Como esta escena de la que fui testigo, cientos de miles cada día propician el encuentro del pueblo con los misterios centrales de nuestra fe. El Evangelio sale a la calle de forma visual, sonora, olfativa… Los sentidos nos hablan de un Dios que se hace hombre y vive entre nosotros; nos bajan a Dios del cielo para poder, por unos días, verlo, oírlo, olerlo, tocarlo, gustarlo y, sobre todo, sentirlo muy dentro del corazón.
Millones de personas que no pisarían nunca una Iglesia, que no irían jamás a escuchar una predicación, asisten gustosos a esta gran misión popular que es la Semana Santa. Y es que, como dice el papa en Evangelii gaudium, en referencia a “quienes no conocen a Jesucristo o siempre lo han rechazado”, «todos tienen el derecho de recibir el Evangelio. Los cristianos tienen el deber de anunciarlo sin excluir a nadie, no como quien impone una nueva obligación, sino como quien comparte una alegría, señala un horizonte bello, ofrece un banquete deseable. La Iglesia no crece por proselitismo sino “por atracción”».
¿Y hay algo más atractivo que la Semana Santa de cada uno de nuestros pueblos y ciudades?

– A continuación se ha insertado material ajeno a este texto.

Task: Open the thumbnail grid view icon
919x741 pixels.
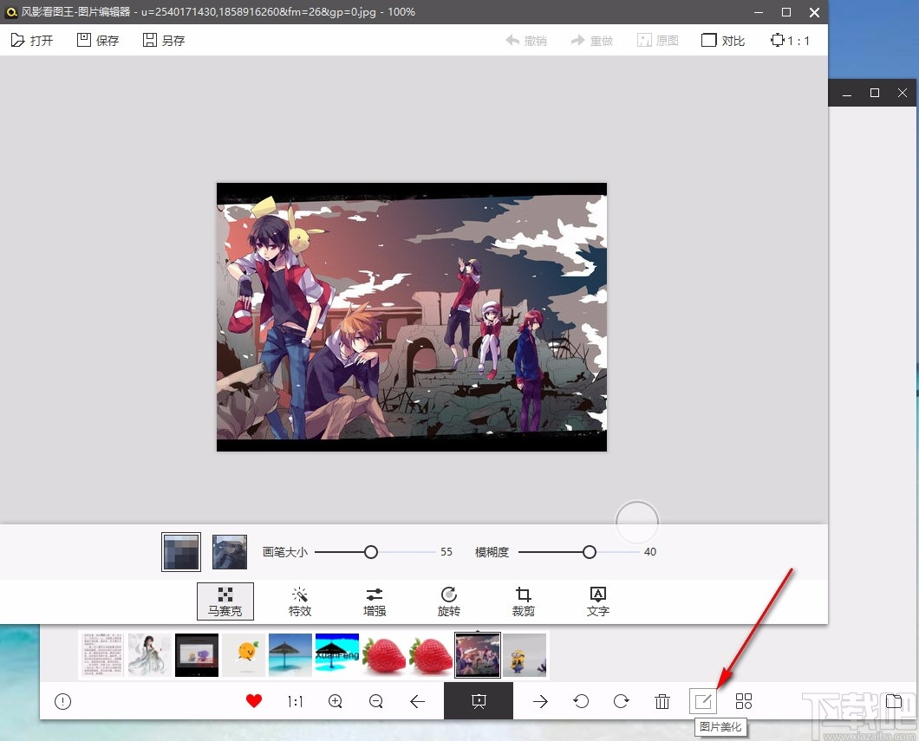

Mientras Claudia termina de ajustarse el cíngulo, escucha a su madre que la llama desde el salón. La encuentra, junto a su padre, ambos ya también impecablemente revestidos para la procesión y con una sonrisa de oreja a oreja:
–Tenemos que darte una noticia, Claudia. Han llegado los resultados de mis pruebas y están todos perfectos, hija. ¡Por ahora, parece que no hay rastro del cáncer! La niña corre a abrazarla, feliz.
Los tres se cogen de la mano y salen de casa camino a la Iglesia desde la que saldrá la procesión. Puede que el antifaz impida ver en sus caras la alegría por ser el día grande de la familia y por las buenas noticias que acaban de recibir; pero hoy los tres van a ser misioneros, anunciadores de la Buena Noticia, testigos de la alegría del Evangelio por las calles quizá de tu ciudad, quizá de tu pueblo.